N.B. Het kan zijn dat elementen ontbreken aan deze printversie.
Terugblik 2022 Dit was een jaar van kwaliteit, en die werd volop geleverd door vrouwen. In de literatuur, de dans, het toneel, de film, de muziek en in de beeldende kunst. Maar dit was ook het jaar waarin kunst een wapen werd van klimaatstrijders en waarin op tv weer een cultuurprogramma sneuvelde.
Ik kijk om, terug 2022 in, en zie de twinkeling in de kraalogen van acteur Bram Suijker in Slachthuis 5, een oorlogshorror-toneelstuk. Ik zie David Bowie in de film Moonage Daydream, zo dun, zo bleek, zo klaar om iedereen ervan te laten lusten. Ik zie een pastelportret van een vrouwenrug, de rits van haar jurk staat open, en ik denk: ik houd van Paula Rego. Ik zie pianiste Tomoko Mukaiyama aan een vleugel op hoge spinnepoten, zwevend boven de dansers van het Nederlands Dans Theater.
Dat was het wel even.
Wacht, ik zie ook nog James Ensor, door Kamagurka onrustbarend zachtmoedig als een wenende schoorsteen geschilderd, op een stoomboot (ja, dat lees je goed).

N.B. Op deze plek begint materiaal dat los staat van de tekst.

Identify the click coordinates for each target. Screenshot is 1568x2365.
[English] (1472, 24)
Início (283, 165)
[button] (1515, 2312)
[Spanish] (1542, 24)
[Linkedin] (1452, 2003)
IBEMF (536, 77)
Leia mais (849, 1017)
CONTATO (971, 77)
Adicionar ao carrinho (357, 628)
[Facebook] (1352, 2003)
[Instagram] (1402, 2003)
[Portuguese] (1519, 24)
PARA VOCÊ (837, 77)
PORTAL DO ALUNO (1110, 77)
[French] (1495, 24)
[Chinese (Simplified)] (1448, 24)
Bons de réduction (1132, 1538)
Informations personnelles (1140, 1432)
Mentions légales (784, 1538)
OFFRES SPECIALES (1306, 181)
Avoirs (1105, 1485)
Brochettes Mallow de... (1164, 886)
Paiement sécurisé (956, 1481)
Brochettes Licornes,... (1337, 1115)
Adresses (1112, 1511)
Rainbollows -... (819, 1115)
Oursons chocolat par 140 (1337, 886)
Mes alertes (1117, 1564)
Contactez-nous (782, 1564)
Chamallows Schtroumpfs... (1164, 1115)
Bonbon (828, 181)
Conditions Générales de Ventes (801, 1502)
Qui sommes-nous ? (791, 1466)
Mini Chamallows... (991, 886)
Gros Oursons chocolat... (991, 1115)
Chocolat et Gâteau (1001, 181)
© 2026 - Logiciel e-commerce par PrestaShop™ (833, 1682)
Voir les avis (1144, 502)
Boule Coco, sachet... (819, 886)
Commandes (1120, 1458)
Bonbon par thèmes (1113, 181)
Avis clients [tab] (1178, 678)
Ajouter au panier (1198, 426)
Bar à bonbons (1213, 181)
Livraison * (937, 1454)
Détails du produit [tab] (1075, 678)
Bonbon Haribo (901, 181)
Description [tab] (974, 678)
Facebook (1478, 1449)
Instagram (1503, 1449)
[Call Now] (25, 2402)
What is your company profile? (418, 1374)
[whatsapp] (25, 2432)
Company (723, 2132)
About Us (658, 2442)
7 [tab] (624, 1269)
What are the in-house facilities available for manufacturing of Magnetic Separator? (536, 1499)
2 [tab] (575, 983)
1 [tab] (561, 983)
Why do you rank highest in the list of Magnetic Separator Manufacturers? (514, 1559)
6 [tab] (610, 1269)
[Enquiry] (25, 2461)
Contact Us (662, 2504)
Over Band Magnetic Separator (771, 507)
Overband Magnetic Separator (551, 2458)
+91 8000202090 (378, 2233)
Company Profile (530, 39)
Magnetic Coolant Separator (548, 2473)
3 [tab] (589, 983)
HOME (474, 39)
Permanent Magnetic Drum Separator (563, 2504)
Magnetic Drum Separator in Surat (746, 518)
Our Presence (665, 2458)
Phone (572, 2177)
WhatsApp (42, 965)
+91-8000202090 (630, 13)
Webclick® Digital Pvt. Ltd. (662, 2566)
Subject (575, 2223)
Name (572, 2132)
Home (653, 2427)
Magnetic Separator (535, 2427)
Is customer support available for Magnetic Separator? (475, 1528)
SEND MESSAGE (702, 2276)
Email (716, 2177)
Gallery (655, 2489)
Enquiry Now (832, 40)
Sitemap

Maar 2022 begon als een jaar van corona.
Wie weet nog hoe het voelde? De mondkapjes, de afgezegde voorstellingen. Het scannen van je qr-code. De schichtige suppoosten in de musea. De aanblik van een theaterzaal met plukjes mens tussen lege stoelen. De actie ‘Theater Kapsalon’ (geknipt worden tijdens de voorstelling, want kappers mochten open en theaters niet), performer Laura van Dolron die speelde voor telkens één persoon. Online een livestream bekijken, dicht op de tv met het licht uit, zo voelde het nog een beetje als theater.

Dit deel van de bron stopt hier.